Put each line of the data below into a JSON list of strings, one string per line, and leave out the blank lines.

'''

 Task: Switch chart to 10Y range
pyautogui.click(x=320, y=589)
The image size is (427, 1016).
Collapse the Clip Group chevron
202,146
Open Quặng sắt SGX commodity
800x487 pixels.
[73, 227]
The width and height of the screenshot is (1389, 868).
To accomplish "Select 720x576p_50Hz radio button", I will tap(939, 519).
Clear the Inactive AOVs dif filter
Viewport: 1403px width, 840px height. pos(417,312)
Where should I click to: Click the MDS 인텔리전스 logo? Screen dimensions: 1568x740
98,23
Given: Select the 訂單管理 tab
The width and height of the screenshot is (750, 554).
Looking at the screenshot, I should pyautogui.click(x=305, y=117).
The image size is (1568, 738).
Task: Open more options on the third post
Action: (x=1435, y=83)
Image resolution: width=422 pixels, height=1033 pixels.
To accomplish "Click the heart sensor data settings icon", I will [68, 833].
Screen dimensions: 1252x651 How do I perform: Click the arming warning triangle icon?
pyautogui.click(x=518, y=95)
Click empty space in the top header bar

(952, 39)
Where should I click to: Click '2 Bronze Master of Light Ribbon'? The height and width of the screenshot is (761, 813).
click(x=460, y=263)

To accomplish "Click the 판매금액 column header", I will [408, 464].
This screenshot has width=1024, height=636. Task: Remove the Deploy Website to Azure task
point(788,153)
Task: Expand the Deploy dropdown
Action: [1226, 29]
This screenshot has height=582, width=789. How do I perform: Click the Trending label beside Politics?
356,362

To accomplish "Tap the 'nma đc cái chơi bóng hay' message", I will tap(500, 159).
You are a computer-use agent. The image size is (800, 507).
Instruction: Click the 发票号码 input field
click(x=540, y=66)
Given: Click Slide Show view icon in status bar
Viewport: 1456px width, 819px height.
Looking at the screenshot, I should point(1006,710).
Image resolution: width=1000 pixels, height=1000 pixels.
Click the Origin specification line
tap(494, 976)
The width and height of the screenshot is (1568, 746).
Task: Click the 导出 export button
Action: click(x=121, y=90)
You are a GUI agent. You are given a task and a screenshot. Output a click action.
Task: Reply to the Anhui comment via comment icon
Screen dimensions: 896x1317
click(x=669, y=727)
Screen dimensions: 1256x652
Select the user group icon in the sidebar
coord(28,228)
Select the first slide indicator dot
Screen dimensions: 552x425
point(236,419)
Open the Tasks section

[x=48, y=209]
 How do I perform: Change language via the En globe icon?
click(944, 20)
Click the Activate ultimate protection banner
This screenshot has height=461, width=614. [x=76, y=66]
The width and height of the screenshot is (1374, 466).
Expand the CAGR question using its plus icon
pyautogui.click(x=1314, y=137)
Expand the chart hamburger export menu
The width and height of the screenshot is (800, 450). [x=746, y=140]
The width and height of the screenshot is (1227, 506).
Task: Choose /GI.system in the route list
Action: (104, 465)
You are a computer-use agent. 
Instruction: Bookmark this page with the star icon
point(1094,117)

'''

• _Solution for this exercise_:
[
  " Task: Switch chart to 10Y range",
  "pyautogui.click(x=320, y=589)",
  "The image size is (427, 1016).",
  "Collapse the Clip Group chevron",
  "202,146",
  "Open Quặng sắt SGX commodity",
  "800x487 pixels.",
  "[73, 227]",
  "The width and height of the screenshot is (1389, 868).",
  "To accomplish \"Select 720x576p_50Hz radio button\", I will tap(939, 519).",
  "Clear the Inactive AOVs dif filter",
  "Viewport: 1403px width, 840px height. pos(417,312)",
  "Where should I click to: Click the MDS 인텔리전스 logo? Screen dimensions: 1568x740",
  "98,23",
  "Given: Select the 訂單管理 tab",
  "The width and height of the screenshot is (750, 554).",
  "Looking at the screenshot, I should pyautogui.click(x=305, y=117).",
  "The image size is (1568, 738).",
  "Task: Open more options on the third post",
  "Action: (x=1435, y=83)",
  "Image resolution: width=422 pixels, height=1033 pixels.",
  "To accomplish \"Click the heart sensor data settings icon\", I will [68, 833].",
  "Screen dimensions: 1252x651 How do I perform: Click the arming warning triangle icon?",
  "pyautogui.click(x=518, y=95)",
  "Click empty space in the top header bar",
  "(952, 39)",
  "Where should I click to: Click '2 Bronze Master of Light Ribbon'? The height and width of the screenshot is (761, 813).",
  "click(x=460, y=263)",
  "To accomplish \"Click the 판매금액 column header\", I will [408, 464].",
  "This screenshot has width=1024, height=636. Task: Remove the Deploy Website to Azure task",
  "point(788,153)",
  "Task: Expand the Deploy dropdown",
  "Action: [1226, 29]",
  "This screenshot has height=582, width=789. How do I perform: Click the Trending label beside Politics?",
  "356,362",
  "To accomplish \"Tap the 'nma đc cái chơi bóng hay' message\", I will tap(500, 159).",
  "You are a computer-use agent. The image size is (800, 507).",
  "Instruction: Click the 发票号码 input field",
  "click(x=540, y=66)",
  "Given: Click Slide Show view icon in status bar",
  "Viewport: 1456px width, 819px height.",
  "Looking at the screenshot, I should point(1006,710).",
  "Image resolution: width=1000 pixels, height=1000 pixels.",
  "Click the Origin specification line",
  "tap(494, 976)",
  "The width and height of the screenshot is (1568, 746).",
  "Task: Click the 导出 export button",
  "Action: click(x=121, y=90)",
  "You are a GUI agent. You are given a task and a screenshot. Output a click action.",
  "Task: Reply to the Anhui comment via comment icon",
  "Screen dimensions: 896x1317",
  "click(x=669, y=727)",
  "Screen dimensions: 1256x652",
  "Select the user group icon in the sidebar",
  "coord(28,228)",
  "Select the first slide indicator dot",
  "Screen dimensions: 552x425",
  "point(236,419)",
  "Open the Tasks section",
  "[x=48, y=209]",
  " How do I perform: Change language via the En globe icon?",
  "click(944, 20)",
  "Click the Activate ultimate protection banner",
  "This screenshot has height=461, width=614. [x=76, y=66]",
  "The width and height of the screenshot is (1374, 466).",
  "Expand the CAGR question using its plus icon",
  "pyautogui.click(x=1314, y=137)",
  "Expand the chart hamburger export menu",
  "The width and height of the screenshot is (800, 450). [x=746, y=140]",
  "The width and height of the screenshot is (1227, 506).",
  "Task: Choose /GI.system in the route list",
  "Action: (104, 465)",
  "You are a computer-use agent. ",
  "Instruction: Bookmark this page with the star icon",
  "point(1094,117)"
]